Member of the Kansas Senate from the 14th district
- In office January 14, 2013 – January 9, 2017
- Preceded by: Dwayne Umbarger
- Succeeded by: Bruce Givens

Member of the Kansas House of Representatives from the 13th district
- In office January 10, 2005 – January 14, 2013
- Preceded by: Mary Compton
- Succeeded by: Larry Hibbard

Personal details
- Born: March 17, 1956 (age 70) Topeka, Kansas, U.S.
- Party: Republican
- Spouse: Reneé
- Children: 13
- Education: Kansas State University Israel Institute of Technology

= Forrest Knox =

American politician

Forrest Knox (born March 17, 1956) is a farmer / stockman who has lived in Wilson County, Kansas since 1990. Prior to losing a Republican primary to Bruce Givens in 2016, he served in the Kansas Senate from 2013 to 2017, representing the 14th district encompassing all or part of Butler, Chautauqua, Coffey, Cowley, Elk, Greenwood, Montgomery, Wilson, and Woodson Counties - which includes much of the Kansas Flint Hills. Prior to that, he served eight years in the Kansas House of Representatives, District 13. Knox was born in Topeka, Kansas.

Knox has a bachelor's degree in mechanical engineering from Kansas State University and a Master's in mechanical engineering from the Israel Institute of Technology. He lives on their farm outside Chanute, Kansas with his wife Reneé.

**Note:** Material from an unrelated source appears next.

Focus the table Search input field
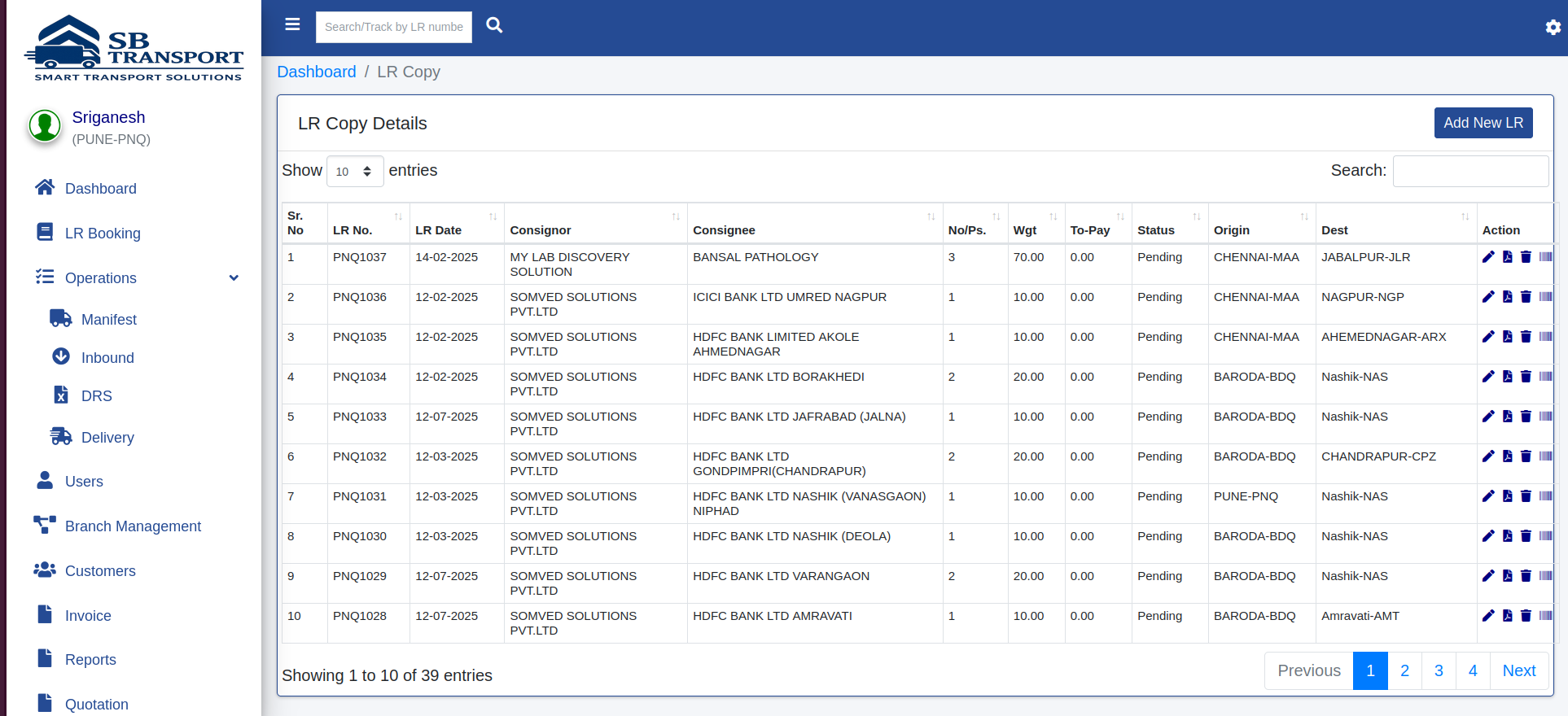Viewport: 1568px width, 716px height. (1470, 171)
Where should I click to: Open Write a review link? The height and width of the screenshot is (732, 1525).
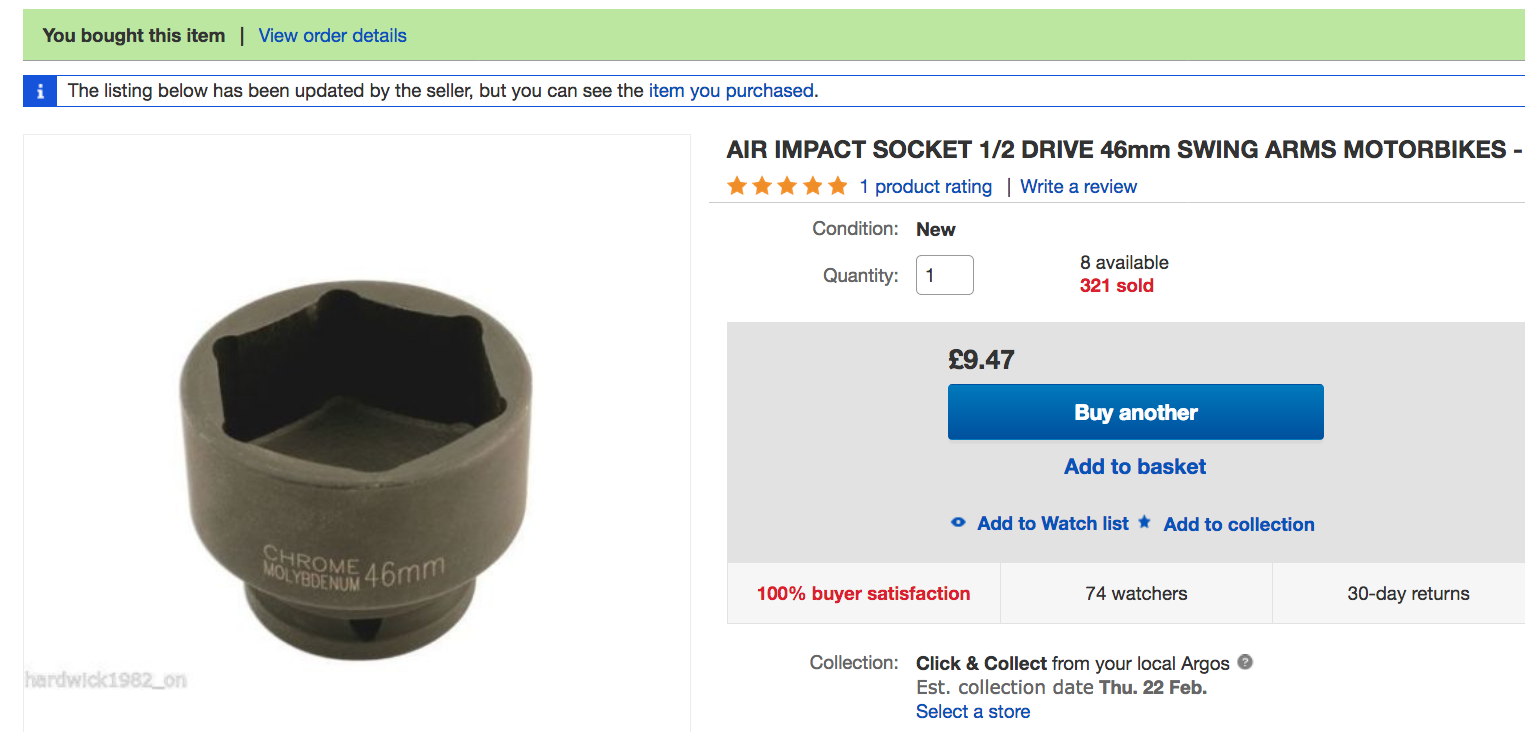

They have 13 children, four of whom were adopted.

==State Committee Membership==
- House Financial Institutions (Chair)
- House Utilities
- House Energy and Utilities (Vice-Chair)
- House Environment
- Senate Judiciary
- Senate Utilities (Vice-Chair)
- House Agriculture
- House Agriculture and Natural Resources (Vice-Chair)
- Senate Agriculture
- Joint Committee on State Building Construction
- House Corrections and Juvenile Justice
- Senate Corrections and Juvenile Justice (Vice-Chair)
- Joint Committee on Corrections and Juvenile Justice Oversight
- Clean Power Plan Implementation Study Committee
- Special Committee on Judiciary
- Telecommunications Study Committee
- Special Committee on Foster Care Adequacy (Chair)
- Senate Select Committee on Kansas Public Employees Retirement System (KPERS)
- Joint Committee on State-Tribal Relations (Chair)
- Engineering Success for the Future of KS Taskforce
- House Federal and State Affairs
- Social Services Budget
- Joint Committee on Energy and Environmental Policy (Chair)
- Joint Committee on Kansas Security

==National Committee Membership==
- National Conference of State Legislatures (NCSL) - Environment Committee (Vice-Chair)
- NCSL - Health and Human Services (Vice-Chair)
- NCSL - Communications, Financial Services and Interstate Commerce
- NCSL - Three Branch Working Group on Children's Issues
- NTSB – Nuclear Working Group

==Major Legislation==
Knox was the sponsor/cosponsor of bills that permit teachers, public employees, and the law-abiding public in general to be armed with a concealed weapon in public, and in publicly owned Kansas buildings where adequate security does not exist, including community colleges, universities, courthouses, state and local government buildings and also, for government employees, while on the job, to provide for their own protection. In its wake, the primary insurer of the vast majority of publicly owned buildings in Kansas initially dropped coverage for those schools and other government buildings that neglected to request an exemption to the law. Other insurers picked up the coverage, often at reduced rates.

Knox proposed, and helped pass, legislation aimed at reforms in the current foster care system. One bill, which passed the Senate but was not passed into law, would create the possibility for the Kansas Department for Children and Families to authorize a pilot program for CARE foster homes, where CARE parents would be given more training and ability to "parent" foster children and meet the unique needs of each individual child.

In 2015, in his involvement on the Clean Power Plan Implementation Study Committee, Knox agreed with Chief Deputy Kansas Attorney General Jeff Chanay's statement that the (federal Clean Power Plan) rule was "clearly unlawful" and meant to systematically dismantle the coal industry, with Chanay further stating that it violated the 10th Amendment, which reserves powers not granted to the federal government by the Constitution to the states. Knox's statements implied that the state should consider resisting federal authority with regard to complying with Environmental Protection Agency regulations. Knox said "this is only one issue. There are many issues where the feds are overstepping."